#### [TASK DIRECTIONS]
Below are some records; give them all again exactly, but not the pictures.

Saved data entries
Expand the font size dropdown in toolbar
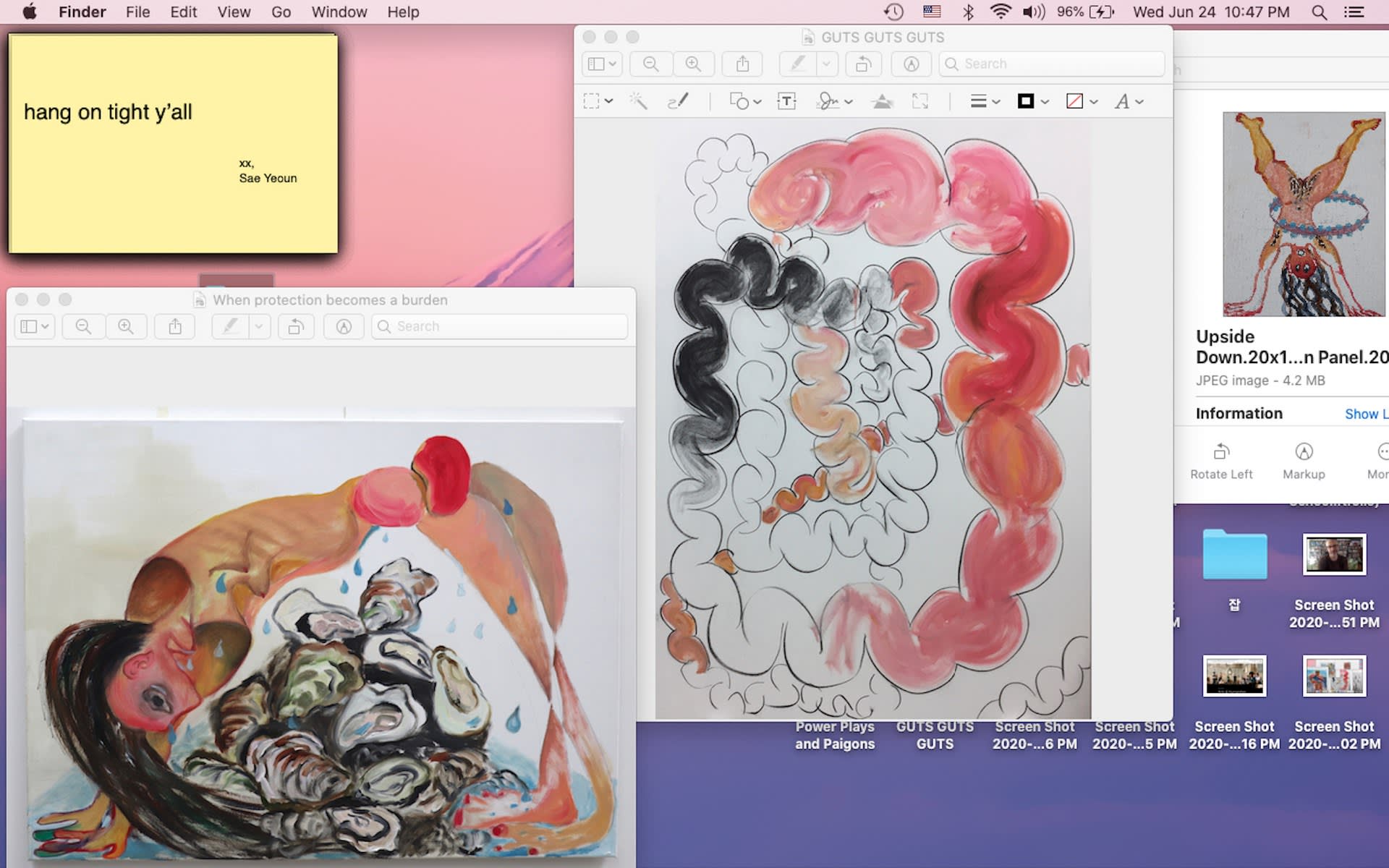Screen dimensions: 1389x868 coord(1139,100)
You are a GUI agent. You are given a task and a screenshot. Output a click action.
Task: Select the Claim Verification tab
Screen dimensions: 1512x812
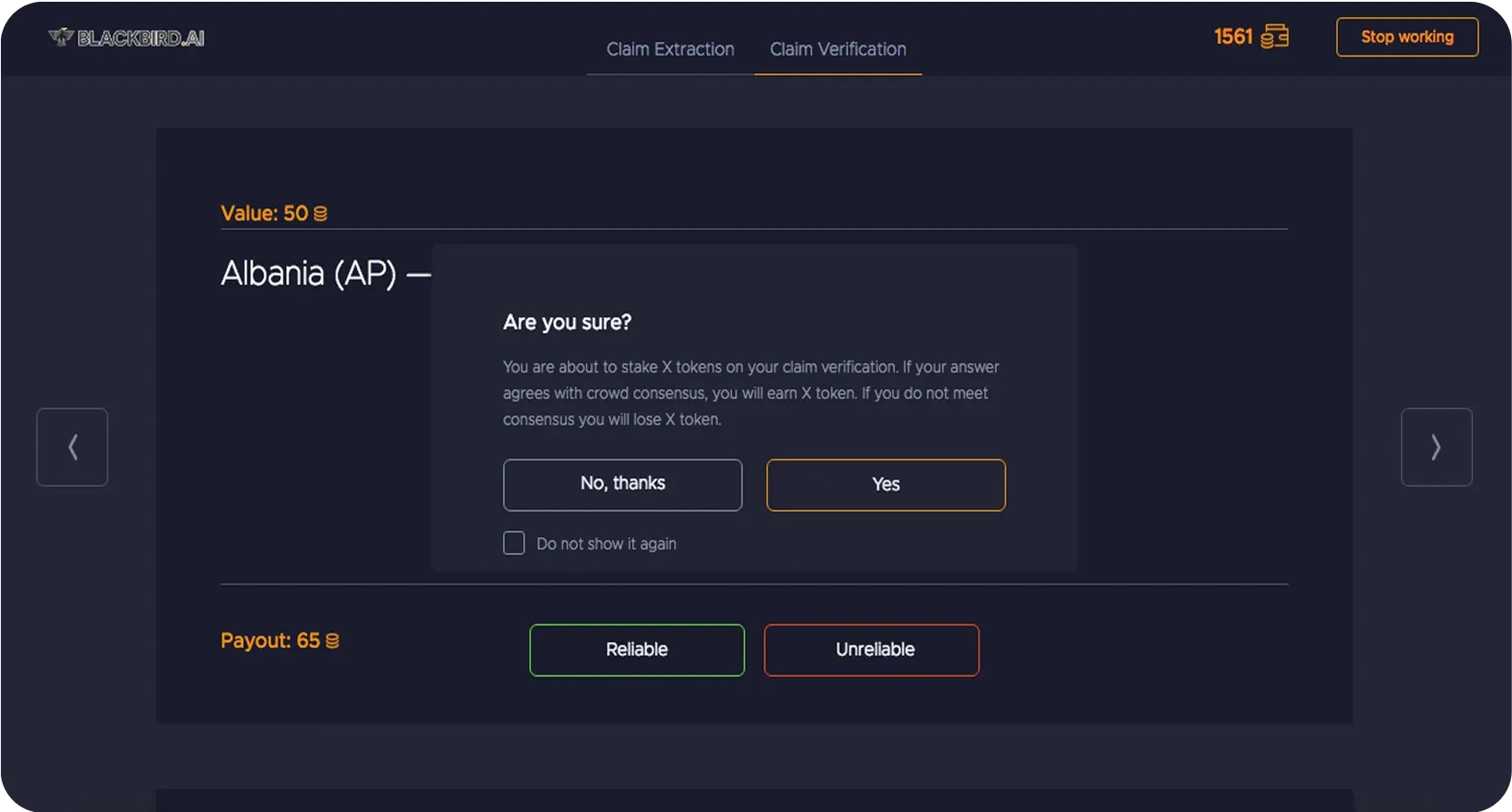click(837, 49)
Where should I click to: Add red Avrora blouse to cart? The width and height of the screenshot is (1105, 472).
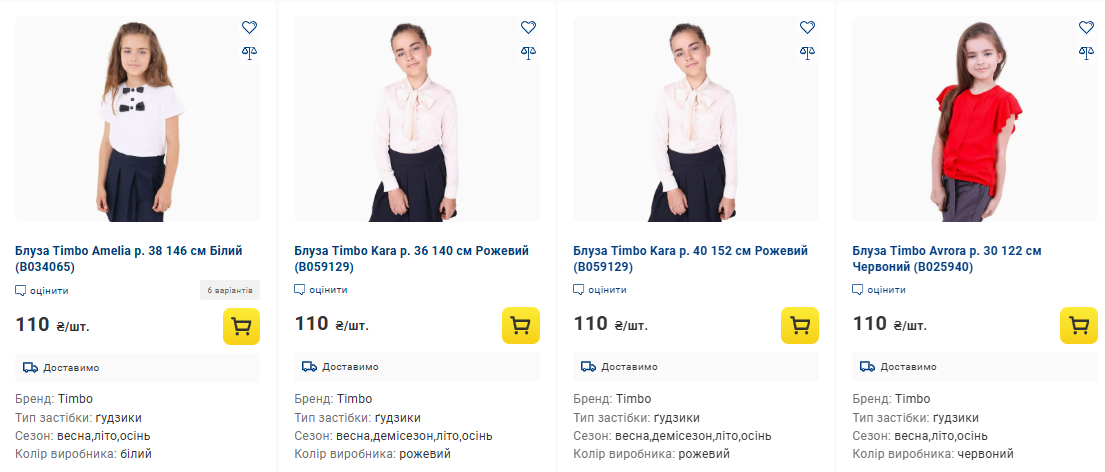(1078, 326)

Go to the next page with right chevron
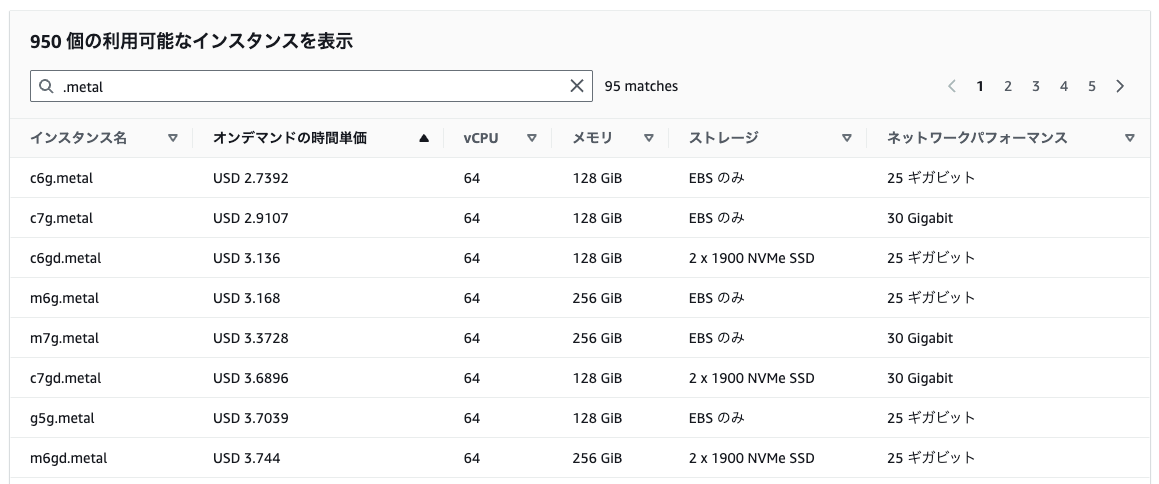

#### [SOLUTION TO THE PROBLEM]
Expand the font size dropdown in toolbar
Screen dimensions: 1389x868 coord(1139,100)
You are a GUI agent. You are given a task and a screenshot. Output a click action.
Task: Select the Claim Verification tab
Screen dimensions: 1512x812
click(837, 49)
Where should I click to: Add red Avrora blouse to cart? The width and height of the screenshot is (1105, 472).
(1078, 326)

Go to the next page with right chevron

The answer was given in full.